How to Improve Stamina? Try Yoga for Stamina

What is Stamina?

Stamina is the power of endurance of our body. Stamina dictates how strong, tough or resilient we are. It measures our body’s capacity to carry on with prolonged physical, mental or emotional effort. Stamina helps us to endure not only physical activities like sports or work, it also helps us to endure illness, fatigue, disease, and the stress of every day life.

Lack of stamina leads to a feeling of lethargy, boredom and fatigue. This not only makes us less efficient at work, it also makes us more prone to disease and depression.

The level of stamina depends on many factors – our age, gender, and our physical constitution. It decreases with illness and age. But stamina exercises can bring about a lot of improvement. Yoga for stamina has been found to be very helpful.

Exercise for Stamina

While there are various exercises for stamina, yoga has been found to be most beneficial. Many people perform yoga for strength, but it goes beyond that and helps builds up not just physical stamina, but also emotional and mental resilience.

Yoga poses are slow and gentle. When you hold a yoga pose (asana) steadily and without wavering, it is termed as asana jaya, which means victory over the asana (pose). While it is strong respiratory and muscular support which enables you to attain this steadiness, your strong yogic mental ability also plays an important part. This mental ability is also an essential tool in pain management.

Exercise for stamina in yoga involves those in standing, sitting, supine, inverted and balancing poses.
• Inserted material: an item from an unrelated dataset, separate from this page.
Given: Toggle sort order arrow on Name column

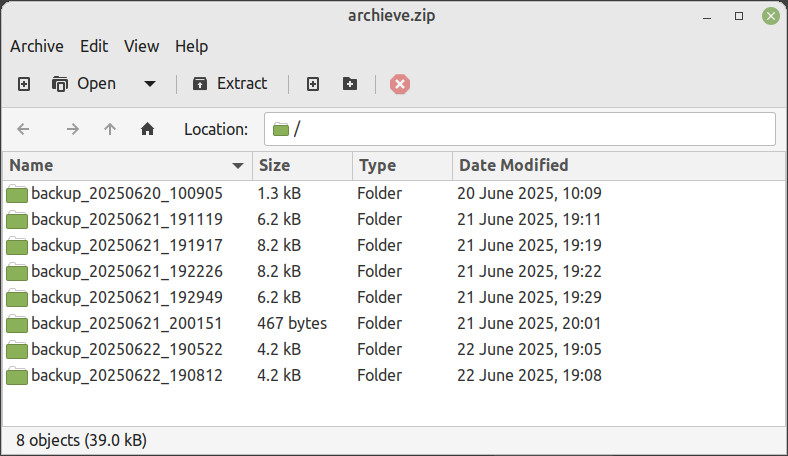Looking at the screenshot, I should pyautogui.click(x=238, y=166).
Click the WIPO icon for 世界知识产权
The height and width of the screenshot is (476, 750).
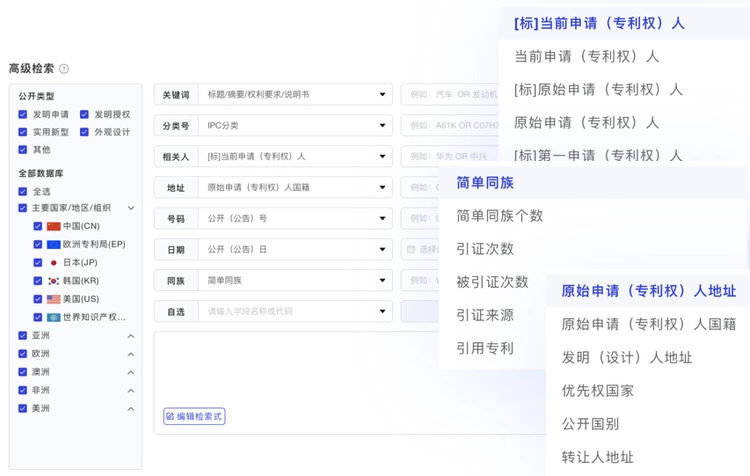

In the Standing Position the relevant postures are:
  • Warrior Pose (Veerasana)
  • Triangle Pose (Trikonasana)
  • Tree Pose (Vrikshasana)
In Sitting Position the relevant postures are:
  • Meditation Gesture (Dhyan Mudra)
  • Auspicious Pose (Swastikasana)
  • Balance Pose (Samasana)
  • Lotus Pose (Padmasana)
  • Tied Lotus Pose (Baddha Padmasana)
  • Lifted Lotus (Utthit Padmasana)
  • Mountain Pose (Parvatasana)
  • Bow Pose in Sitting (Akarna Dhanurasana – Type 1)
  • Bow Pose in Sitting (Akarna Dhanurasana – Type 2)
  • Twisted Pose (Vakrasana)
  • Half Spinal Twist (Ardhamatsyendrasana)
  • Forward Bending (Sharanagata Mudra)
  • Thunderbolt Pose (Vajrasana)
  • Half Forward Bend (Paschimottasana – Half)
  • Forward Bend (Paschimottasana – Full)
  • Cobra Pose (Bhujangasana)
In Supine Position, you have to lie on your back, keeping your legs together and extended straight, while your palms rest on the floor. The relevant yoga postures are:
  • Leg Raise Pose – with one leg and both legs (Uttanpadasana)
  • Inverted Pose (Vipritakarani)
  • Horse Gesture in shoulder stand (Ashwini Mudra)
  • Fish Pose (Matsyasana)
  • Plough Pose (Halasana)
  • Boat Pose (Noukasana)
  • Pond Pose (Tadagasana)
  • Gas Release Pose (Pavanmuktasana)
  • Half Wheel Pose (Ardhachakrasana)
A few yoga postures in the Prone Position are also useful for building stamina. In this you must lie with your chest, abdomen and chin touching the floor. Keep your hands next to your thighs and your palms on the floor.
  • Locust Pose (Shalabhasana)
  • Bow Pose (Dhanurasana)
  • Crocodile Pose (Makarasana)
These poses are very gentle. They need not be held for very long. But it is advisable to go through the entire repertoire. Besides building up your endurance and stamina, they will make you more vigorous and will also benefit you respiratory, circulatory and digestive systems.